The records
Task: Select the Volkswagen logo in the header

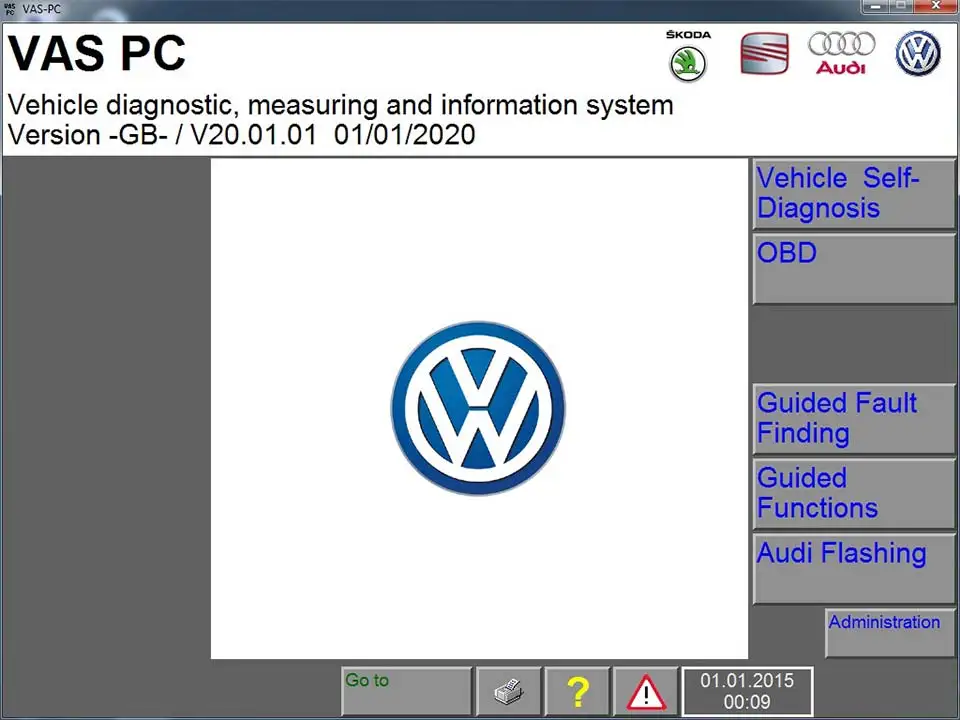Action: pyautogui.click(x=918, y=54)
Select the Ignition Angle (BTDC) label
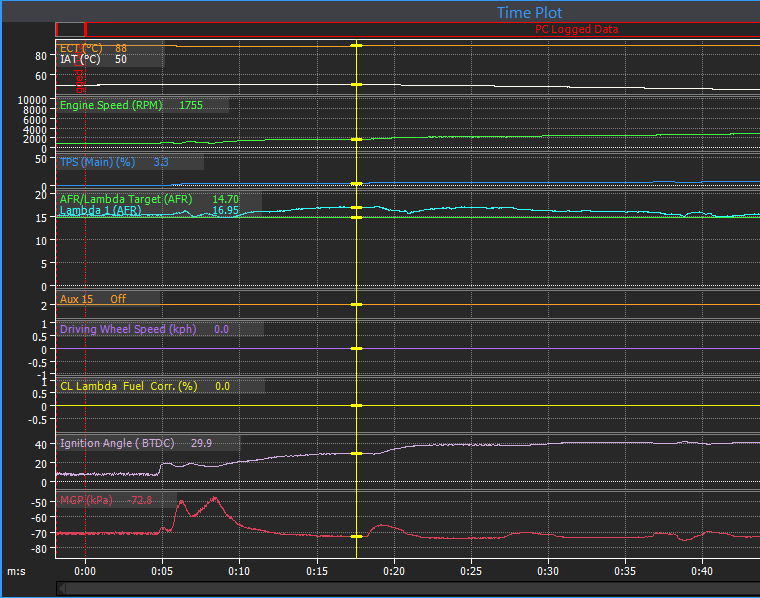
* * *
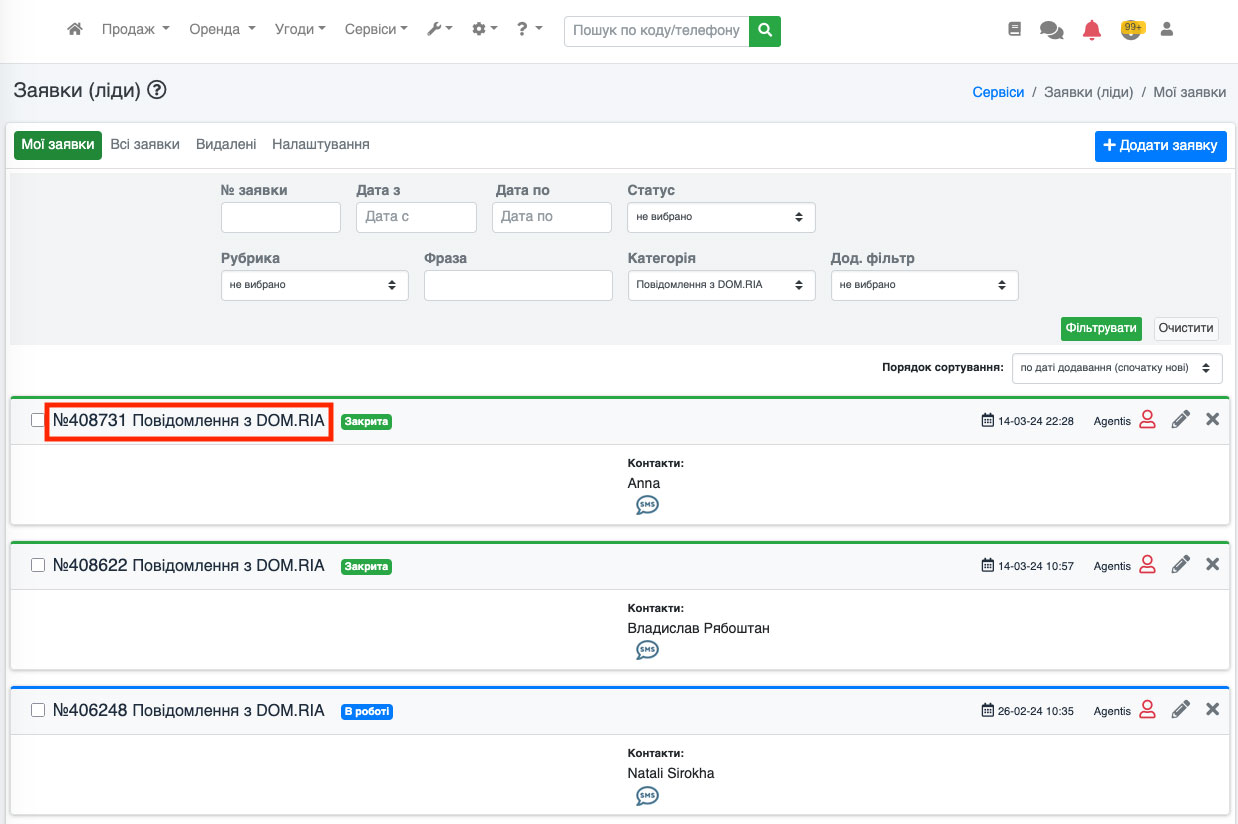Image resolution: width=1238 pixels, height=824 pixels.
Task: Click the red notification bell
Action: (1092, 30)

Problem details
Reproduce the entries exactly, from the line with "Task: Select the" to the line with "Select the Ignition Angle (BTDC) label", both lines included, keeping no pictures.

Answer for the task
Task: Select the Volkswagen logo in the header

Action: pyautogui.click(x=918, y=54)
Select the Ignition Angle (BTDC) label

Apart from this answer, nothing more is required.